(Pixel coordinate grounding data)
----

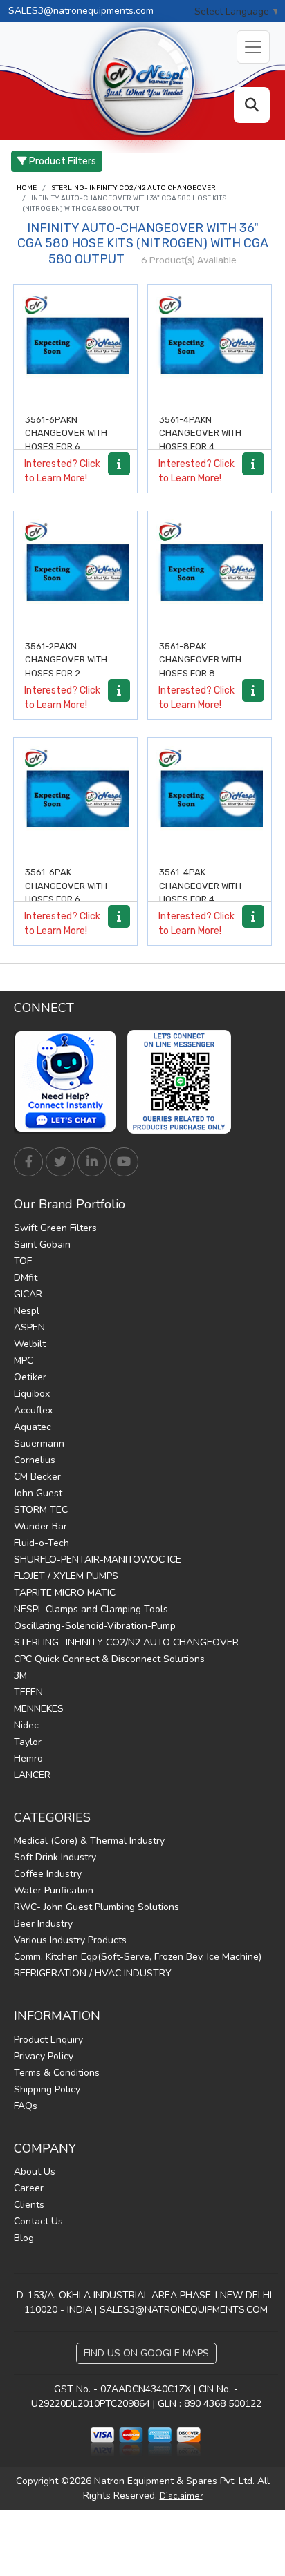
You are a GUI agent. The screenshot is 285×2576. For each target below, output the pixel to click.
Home (27, 188)
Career (29, 2188)
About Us (34, 2171)
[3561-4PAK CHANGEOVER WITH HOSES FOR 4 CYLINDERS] (209, 799)
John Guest (38, 1493)
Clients (29, 2204)
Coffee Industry (48, 1873)
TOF (23, 1261)
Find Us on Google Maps (146, 2353)
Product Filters (61, 161)
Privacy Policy (43, 2056)
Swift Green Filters (55, 1227)
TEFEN (28, 1692)
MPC (23, 1360)
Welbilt (30, 1344)
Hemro (28, 1758)
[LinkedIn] (92, 1161)
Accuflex (33, 1410)
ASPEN (29, 1327)
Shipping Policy (47, 2089)
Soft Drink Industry (55, 1857)
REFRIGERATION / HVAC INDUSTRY (93, 1973)
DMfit (25, 1277)
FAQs (25, 2105)
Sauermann (39, 1443)
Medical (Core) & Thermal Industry (89, 1840)
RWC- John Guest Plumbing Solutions (96, 1907)
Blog (24, 2237)
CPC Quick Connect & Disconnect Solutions (109, 1659)
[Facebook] (28, 1161)
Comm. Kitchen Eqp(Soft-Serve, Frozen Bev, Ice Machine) (137, 1956)
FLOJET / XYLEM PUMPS (66, 1576)
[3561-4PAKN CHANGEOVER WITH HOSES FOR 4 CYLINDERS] (209, 346)
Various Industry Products (70, 1940)
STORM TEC (41, 1509)
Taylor (28, 1741)
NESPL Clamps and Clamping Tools (91, 1609)
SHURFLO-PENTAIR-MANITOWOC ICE (97, 1559)
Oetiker (30, 1377)
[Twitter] (60, 1161)
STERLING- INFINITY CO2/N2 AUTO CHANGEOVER (133, 188)
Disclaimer (181, 2495)
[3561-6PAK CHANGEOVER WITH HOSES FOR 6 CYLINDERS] (75, 799)
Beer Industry (43, 1923)
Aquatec (32, 1426)
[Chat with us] (69, 1082)
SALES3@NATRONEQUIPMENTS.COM (184, 2309)
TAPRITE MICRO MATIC (65, 1592)
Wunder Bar (40, 1526)
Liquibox (32, 1393)
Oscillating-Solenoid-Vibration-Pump (95, 1625)
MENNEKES (39, 1708)
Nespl (26, 1310)
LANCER (32, 1775)
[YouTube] (123, 1161)
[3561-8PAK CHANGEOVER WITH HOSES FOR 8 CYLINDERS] (209, 572)
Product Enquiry (48, 2039)
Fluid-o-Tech (41, 1542)
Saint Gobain (42, 1244)
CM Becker (37, 1476)
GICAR (28, 1294)
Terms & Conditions (57, 2072)
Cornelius (34, 1460)
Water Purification (53, 1890)
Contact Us (38, 2221)
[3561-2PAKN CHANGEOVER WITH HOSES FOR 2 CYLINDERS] (75, 572)
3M (20, 1675)
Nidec (26, 1725)
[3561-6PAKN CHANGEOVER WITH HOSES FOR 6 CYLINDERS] (75, 346)
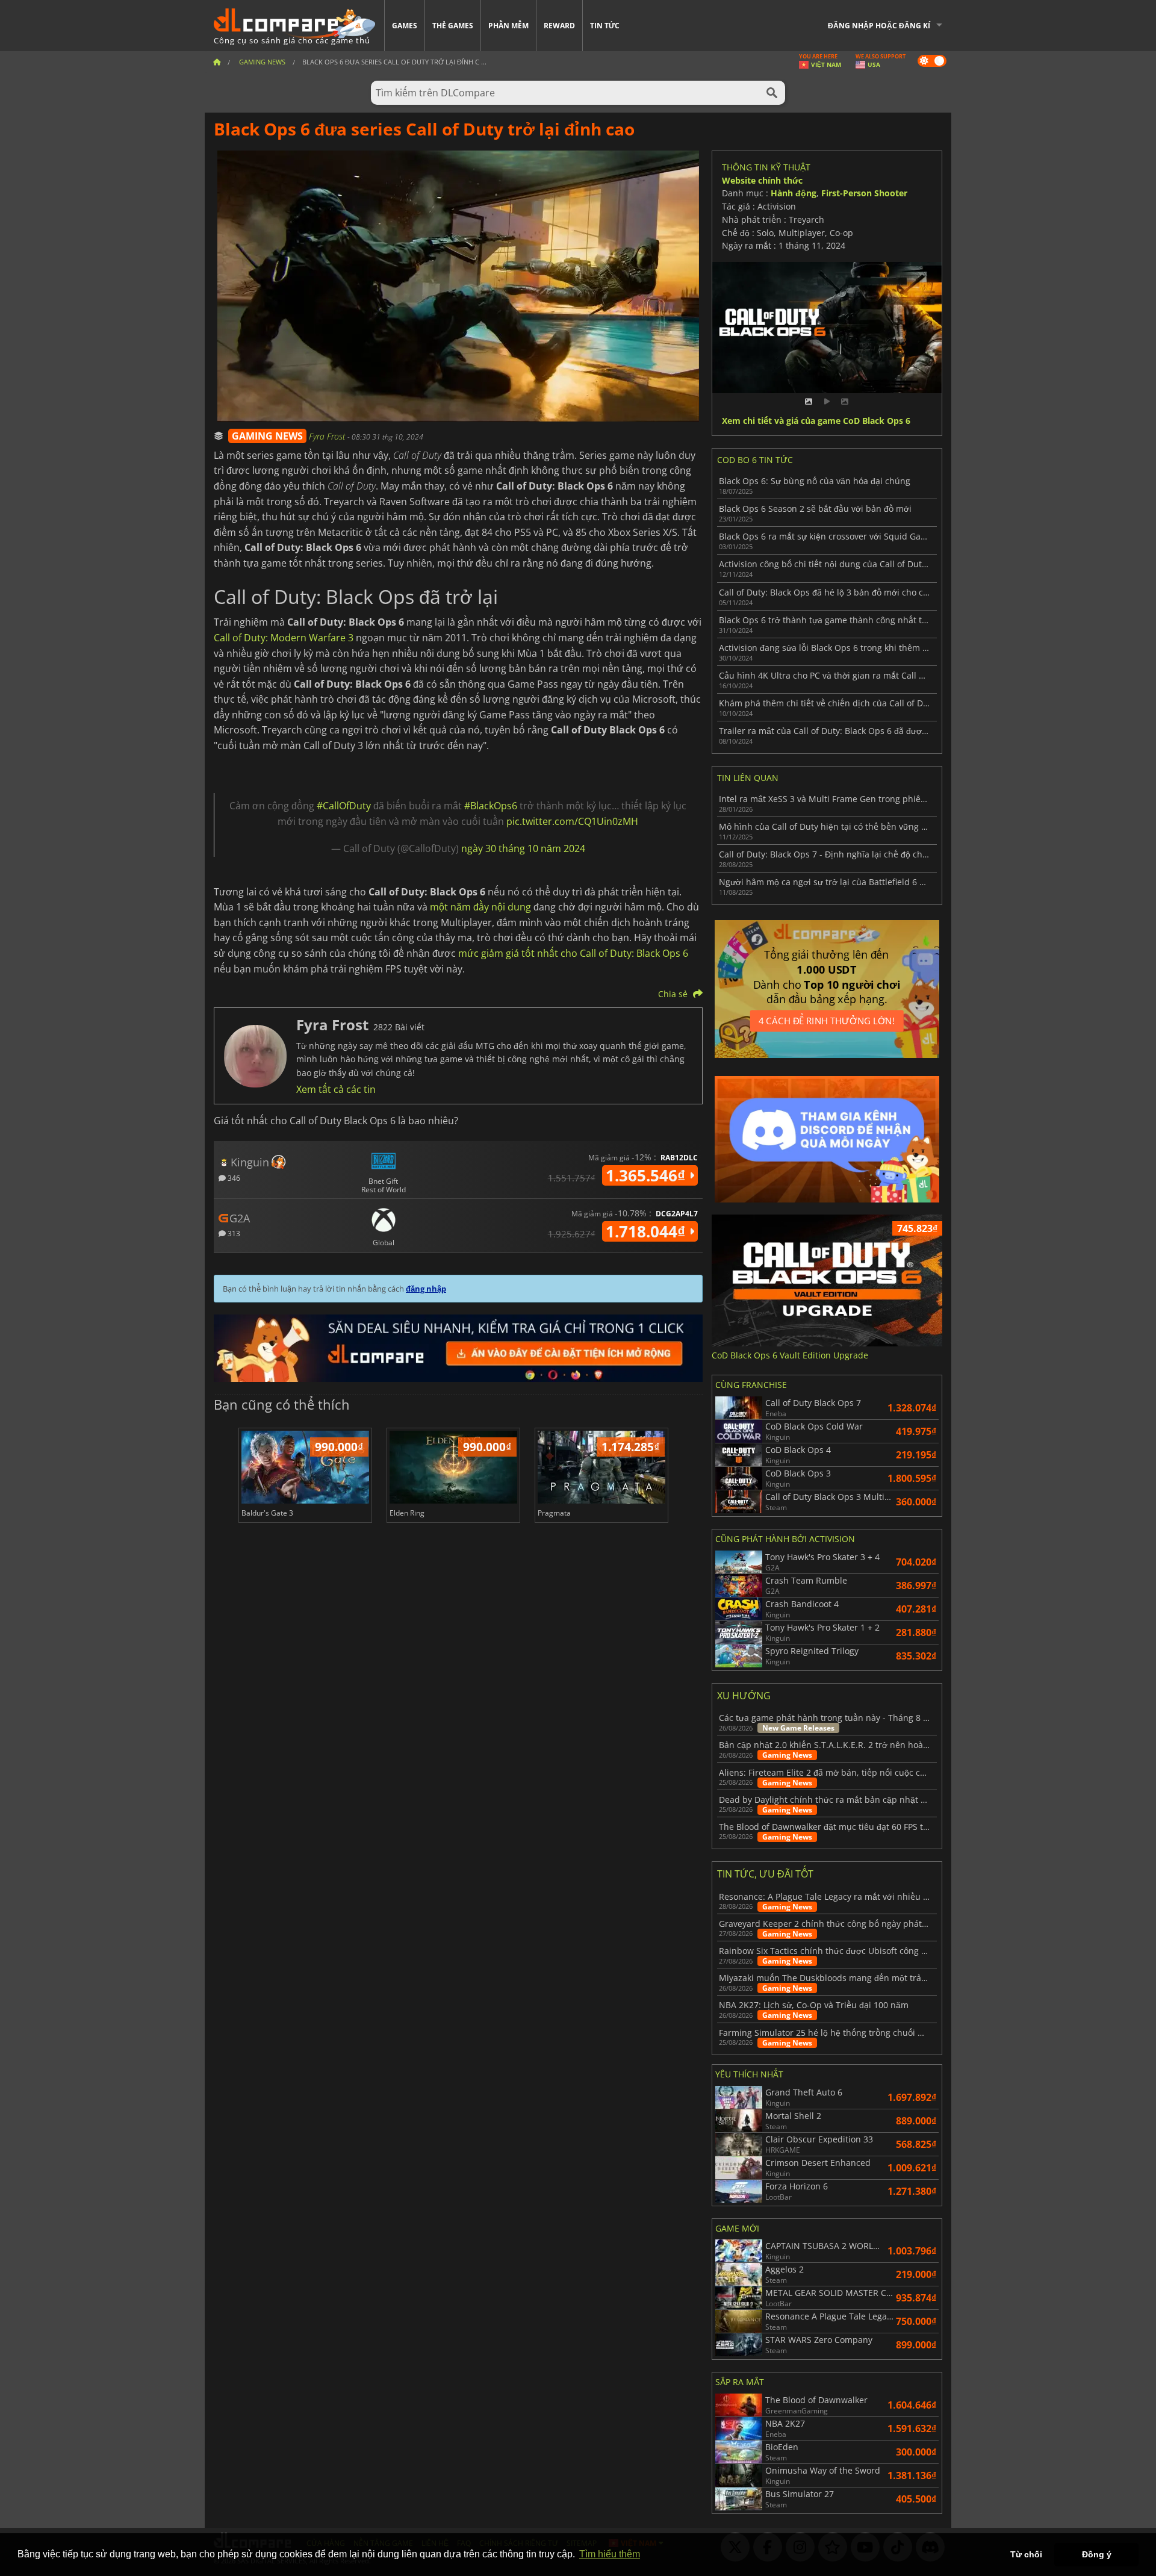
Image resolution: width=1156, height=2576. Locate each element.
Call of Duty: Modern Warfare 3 (283, 637)
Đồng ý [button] (1096, 2554)
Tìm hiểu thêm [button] (609, 2554)
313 (233, 1232)
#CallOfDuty (344, 805)
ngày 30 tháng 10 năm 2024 (523, 848)
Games (404, 25)
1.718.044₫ (647, 1231)
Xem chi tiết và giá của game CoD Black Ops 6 (816, 421)
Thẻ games (452, 25)
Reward (559, 25)
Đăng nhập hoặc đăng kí (879, 25)
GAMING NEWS (267, 436)
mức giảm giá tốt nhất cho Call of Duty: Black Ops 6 (573, 953)
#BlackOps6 (490, 805)
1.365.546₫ (647, 1175)
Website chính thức (762, 180)
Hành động (793, 193)
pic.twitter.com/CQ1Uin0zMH (572, 821)
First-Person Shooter (864, 193)
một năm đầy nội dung (480, 906)
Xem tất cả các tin (336, 1089)
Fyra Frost (328, 436)
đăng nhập (426, 1288)
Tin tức (605, 25)
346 (233, 1177)
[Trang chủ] (216, 61)
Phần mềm (508, 25)
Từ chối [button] (1026, 2554)
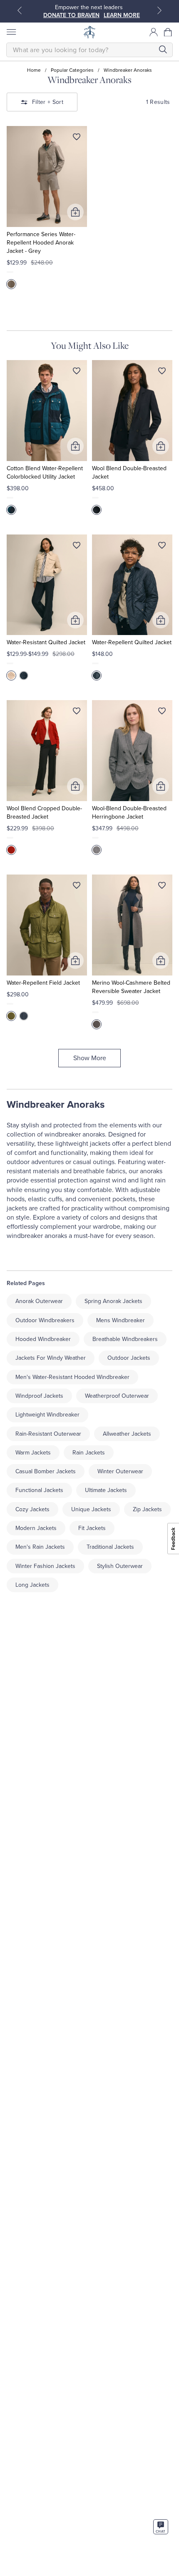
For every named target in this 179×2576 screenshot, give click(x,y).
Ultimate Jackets (106, 1490)
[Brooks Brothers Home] (89, 32)
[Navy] (11, 509)
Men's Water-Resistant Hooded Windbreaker (72, 1377)
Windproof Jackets (39, 1395)
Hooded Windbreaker (43, 1339)
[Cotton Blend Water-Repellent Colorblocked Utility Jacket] (47, 410)
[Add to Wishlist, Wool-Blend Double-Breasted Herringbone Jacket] (162, 713)
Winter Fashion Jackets (45, 1566)
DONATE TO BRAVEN (71, 15)
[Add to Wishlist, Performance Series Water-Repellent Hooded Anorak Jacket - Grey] (77, 139)
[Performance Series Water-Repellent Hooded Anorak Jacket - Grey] (47, 176)
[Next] (159, 10)
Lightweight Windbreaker (47, 1414)
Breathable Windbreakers (125, 1339)
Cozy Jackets (32, 1509)
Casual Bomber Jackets (45, 1471)
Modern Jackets (36, 1528)
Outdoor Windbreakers (45, 1320)
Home (34, 70)
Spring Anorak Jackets (113, 1301)
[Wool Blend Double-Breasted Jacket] (132, 410)
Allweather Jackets (127, 1433)
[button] (168, 32)
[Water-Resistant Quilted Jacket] (47, 584)
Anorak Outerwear (39, 1301)
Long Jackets (32, 1584)
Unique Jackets (91, 1509)
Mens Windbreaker (120, 1320)
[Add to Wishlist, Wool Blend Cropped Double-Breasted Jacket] (77, 713)
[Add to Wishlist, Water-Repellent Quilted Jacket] (162, 547)
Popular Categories (72, 70)
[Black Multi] (96, 849)
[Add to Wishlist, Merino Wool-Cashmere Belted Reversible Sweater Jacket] (162, 887)
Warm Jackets (33, 1452)
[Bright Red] (11, 849)
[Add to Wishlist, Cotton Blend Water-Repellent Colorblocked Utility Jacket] (77, 373)
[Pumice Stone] (11, 675)
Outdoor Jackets (128, 1357)
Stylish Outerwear (120, 1566)
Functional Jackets (39, 1490)
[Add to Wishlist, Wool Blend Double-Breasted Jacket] (162, 373)
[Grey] (11, 284)
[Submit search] (163, 49)
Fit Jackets (92, 1528)
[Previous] (19, 10)
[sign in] (153, 32)
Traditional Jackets (110, 1546)
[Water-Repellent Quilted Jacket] (132, 584)
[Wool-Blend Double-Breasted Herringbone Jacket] (132, 750)
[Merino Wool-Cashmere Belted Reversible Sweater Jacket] (132, 925)
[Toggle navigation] (11, 32)
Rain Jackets (88, 1452)
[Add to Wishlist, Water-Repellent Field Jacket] (77, 887)
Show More (89, 1058)
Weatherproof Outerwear (117, 1395)
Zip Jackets (147, 1509)
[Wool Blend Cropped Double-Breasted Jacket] (47, 750)
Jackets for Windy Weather (50, 1357)
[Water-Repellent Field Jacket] (47, 925)
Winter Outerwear (120, 1471)
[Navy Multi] (96, 1024)
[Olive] (11, 1016)
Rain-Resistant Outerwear (48, 1433)
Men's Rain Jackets (40, 1546)
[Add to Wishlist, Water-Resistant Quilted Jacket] (77, 547)
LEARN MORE (122, 15)
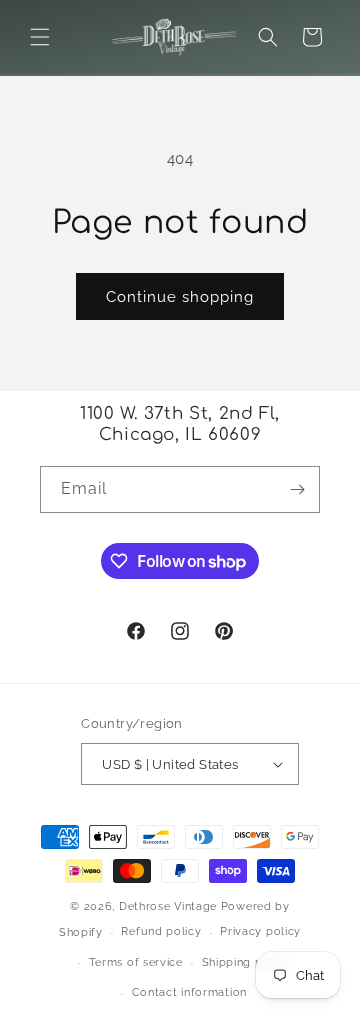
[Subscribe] (297, 489)
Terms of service (136, 962)
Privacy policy (260, 931)
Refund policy (161, 931)
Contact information (189, 992)
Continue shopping (180, 297)
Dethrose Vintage (168, 906)
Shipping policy (246, 962)
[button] (40, 37)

----

(WHAT TO PRODUCE):
Of the entries listed above, reproduce only the lines starting at the line containing "MPC (23, 1360)" and ending at the line containing "FAQs (25, 2105)". Include both, exactly as they stand.

(SOLUTION FOR THIS TASK):
MPC (23, 1360)
Welbilt (30, 1344)
Hemro (28, 1758)
[LinkedIn] (92, 1161)
Accuflex (33, 1410)
ASPEN (29, 1327)
Shipping Policy (47, 2089)
Soft Drink Industry (55, 1857)
REFRIGERATION / HVAC INDUSTRY (93, 1973)
DMfit (25, 1277)
FAQs (25, 2105)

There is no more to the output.